His ingenious shortcut to mounting a credible production was to begin the show as a table reading, and then gradually add movement, lighting, musicians, costumes and props. Given Nine partly happens in Guido’s mind and the rest is about making a movie from scratch, this worked brilliantly. The classy cast included Kerrie Anne Greenland as Guido’s wife, Natalie Gamsu as his producer, Patrice Tipoki as his muse and Jodie Harris as his mistress, with Peter Rutherford directing the convincing little orchestra.
Lincoln Kirschbaum and Tyran Parke in Nine, which was mounted in just five days.Credit:
Parke’s other coup was his wildly imaginative and ambitious production of Marry Me a Little, the 1980 revue threading together songs discarded from Stephen Sondheim’s shows. This was an immersive event set during Melbourne’s 2020 lockdowns, using multiple rooms in a three-level arcade. With the audience moving between spaces for each song, the effect was like being on a series of film sets.
Parke included snippets of recorded interviews about lockdown challenges, and these worked without any sense of imposition because we physically shared the isolation of people in small spaces, while they sang of alienation or failed love. Standing out was a dimly lit Des Flanagan delivering Happily Ever After, like a charcoal sketch that had sprung to life.
If the idea of a musical theatre festival conjures up an overabundance of highly strung people, this actually felt more like a gathering of storytellers: of young people honing their craft, and stars revelling in the virtuosic lyrics that define the idiom’s best songs.
Jodie Harris gently animated When You’re Home from In the Heights.Credit:
Music festivals of all stripes have always been about the shared experience as much as the art; the sense of community engendered. Now in its fifth year, this one is still strengthening its beeps on the national radar, but Launceston’s ideal for the purpose, given its rich theatre history – once boasting more theatres per capita than anywhere on Earth – and variety of venues within grape-throwing distance of one another, plus use of the picturesque Cataract Gorge.

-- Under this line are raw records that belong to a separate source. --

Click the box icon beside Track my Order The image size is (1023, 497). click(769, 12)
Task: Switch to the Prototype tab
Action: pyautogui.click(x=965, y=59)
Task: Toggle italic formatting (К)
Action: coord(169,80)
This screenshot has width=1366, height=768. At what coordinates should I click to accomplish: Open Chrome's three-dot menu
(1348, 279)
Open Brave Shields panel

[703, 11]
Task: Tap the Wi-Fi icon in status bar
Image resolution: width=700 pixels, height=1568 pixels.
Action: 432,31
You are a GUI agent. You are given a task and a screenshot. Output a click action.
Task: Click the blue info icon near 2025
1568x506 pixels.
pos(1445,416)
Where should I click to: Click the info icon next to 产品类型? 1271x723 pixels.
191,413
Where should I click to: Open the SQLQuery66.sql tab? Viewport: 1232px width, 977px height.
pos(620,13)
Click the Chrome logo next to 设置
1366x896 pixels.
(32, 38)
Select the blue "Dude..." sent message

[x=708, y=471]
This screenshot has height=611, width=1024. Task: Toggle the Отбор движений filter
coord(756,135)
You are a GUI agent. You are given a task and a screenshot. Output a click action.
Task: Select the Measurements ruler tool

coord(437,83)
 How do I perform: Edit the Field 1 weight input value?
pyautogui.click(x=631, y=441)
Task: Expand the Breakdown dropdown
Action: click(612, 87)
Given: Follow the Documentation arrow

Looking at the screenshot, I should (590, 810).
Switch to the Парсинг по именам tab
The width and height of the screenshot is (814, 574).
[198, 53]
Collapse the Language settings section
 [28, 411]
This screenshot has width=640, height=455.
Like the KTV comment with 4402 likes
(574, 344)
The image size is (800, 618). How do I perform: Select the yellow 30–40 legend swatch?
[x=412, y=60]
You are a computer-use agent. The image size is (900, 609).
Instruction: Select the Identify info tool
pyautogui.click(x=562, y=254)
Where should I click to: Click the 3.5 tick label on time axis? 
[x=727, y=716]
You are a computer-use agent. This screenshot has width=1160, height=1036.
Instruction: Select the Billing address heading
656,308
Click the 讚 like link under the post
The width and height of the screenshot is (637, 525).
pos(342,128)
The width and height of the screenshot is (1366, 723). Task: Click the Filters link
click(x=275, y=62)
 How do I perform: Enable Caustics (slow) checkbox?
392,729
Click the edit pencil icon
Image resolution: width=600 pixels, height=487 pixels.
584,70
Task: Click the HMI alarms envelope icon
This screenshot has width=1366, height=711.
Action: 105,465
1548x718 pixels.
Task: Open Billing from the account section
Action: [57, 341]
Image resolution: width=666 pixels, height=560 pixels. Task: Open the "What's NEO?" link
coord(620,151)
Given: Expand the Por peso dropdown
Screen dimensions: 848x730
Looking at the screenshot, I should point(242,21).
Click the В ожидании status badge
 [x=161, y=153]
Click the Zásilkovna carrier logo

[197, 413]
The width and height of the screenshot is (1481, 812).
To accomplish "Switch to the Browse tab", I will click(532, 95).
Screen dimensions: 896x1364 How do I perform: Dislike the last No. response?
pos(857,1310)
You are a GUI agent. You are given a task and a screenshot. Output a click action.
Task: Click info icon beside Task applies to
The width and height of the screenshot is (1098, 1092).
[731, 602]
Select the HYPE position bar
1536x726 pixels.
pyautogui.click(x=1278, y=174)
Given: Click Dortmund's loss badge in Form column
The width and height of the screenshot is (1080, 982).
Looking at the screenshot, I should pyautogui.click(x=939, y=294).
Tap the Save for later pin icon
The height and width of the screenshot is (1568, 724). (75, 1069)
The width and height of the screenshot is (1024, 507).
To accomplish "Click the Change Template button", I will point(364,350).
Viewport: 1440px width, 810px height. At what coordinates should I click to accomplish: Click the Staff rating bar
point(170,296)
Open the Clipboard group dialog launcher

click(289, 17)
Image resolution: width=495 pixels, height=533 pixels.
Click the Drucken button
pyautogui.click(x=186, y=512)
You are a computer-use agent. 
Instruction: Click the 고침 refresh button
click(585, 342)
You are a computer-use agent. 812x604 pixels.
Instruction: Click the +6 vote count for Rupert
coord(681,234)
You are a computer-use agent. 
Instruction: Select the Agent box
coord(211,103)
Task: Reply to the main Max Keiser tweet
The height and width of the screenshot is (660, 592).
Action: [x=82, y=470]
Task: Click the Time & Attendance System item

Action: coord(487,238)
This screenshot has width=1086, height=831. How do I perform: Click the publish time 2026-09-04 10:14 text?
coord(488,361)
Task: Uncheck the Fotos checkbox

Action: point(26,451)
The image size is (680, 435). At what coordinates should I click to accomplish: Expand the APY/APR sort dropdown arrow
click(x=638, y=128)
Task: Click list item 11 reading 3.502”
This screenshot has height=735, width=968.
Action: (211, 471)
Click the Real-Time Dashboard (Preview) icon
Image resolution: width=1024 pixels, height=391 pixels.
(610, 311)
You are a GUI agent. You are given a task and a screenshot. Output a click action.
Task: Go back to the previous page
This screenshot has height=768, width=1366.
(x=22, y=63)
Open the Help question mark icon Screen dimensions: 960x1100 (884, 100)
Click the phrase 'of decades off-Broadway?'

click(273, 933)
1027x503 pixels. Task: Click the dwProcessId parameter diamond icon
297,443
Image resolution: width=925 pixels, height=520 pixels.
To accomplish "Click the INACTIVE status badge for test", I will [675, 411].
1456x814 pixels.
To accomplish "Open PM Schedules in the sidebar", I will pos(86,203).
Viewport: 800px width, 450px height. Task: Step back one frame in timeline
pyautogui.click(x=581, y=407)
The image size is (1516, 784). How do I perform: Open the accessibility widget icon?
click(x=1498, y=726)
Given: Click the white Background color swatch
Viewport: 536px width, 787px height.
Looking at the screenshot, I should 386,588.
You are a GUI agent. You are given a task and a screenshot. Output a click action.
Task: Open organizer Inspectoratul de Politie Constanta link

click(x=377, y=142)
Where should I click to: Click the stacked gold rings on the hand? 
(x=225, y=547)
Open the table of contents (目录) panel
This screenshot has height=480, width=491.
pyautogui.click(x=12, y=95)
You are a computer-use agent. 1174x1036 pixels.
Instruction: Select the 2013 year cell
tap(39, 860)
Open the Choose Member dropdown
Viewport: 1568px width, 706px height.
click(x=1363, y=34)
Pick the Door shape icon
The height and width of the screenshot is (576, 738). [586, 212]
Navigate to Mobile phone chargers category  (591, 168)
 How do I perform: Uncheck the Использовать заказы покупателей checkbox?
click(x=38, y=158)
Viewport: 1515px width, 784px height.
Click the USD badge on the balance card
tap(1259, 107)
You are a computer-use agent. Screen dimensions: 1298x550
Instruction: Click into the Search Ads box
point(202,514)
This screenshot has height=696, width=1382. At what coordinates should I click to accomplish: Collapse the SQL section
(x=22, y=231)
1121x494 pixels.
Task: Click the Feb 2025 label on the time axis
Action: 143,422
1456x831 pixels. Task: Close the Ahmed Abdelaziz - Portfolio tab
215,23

Natalie Gamsu was once awakened by a zebra’s breath on her cheek in a marijuana plantation, and Shrapnel, an hour-long monologue frosted with music, gave us raw slices of her remarkable life, including growing up during South Africa’s repugnant apartheid years.
Her version of being a musical theatre triple threat, she told us, was being fat, stoned and epileptic – yet she still bravely performed edgy cabaret in a police state. Life, she said, is partly about letting go of the need to be special. She might have let go, but she was the festival’s most potent performer.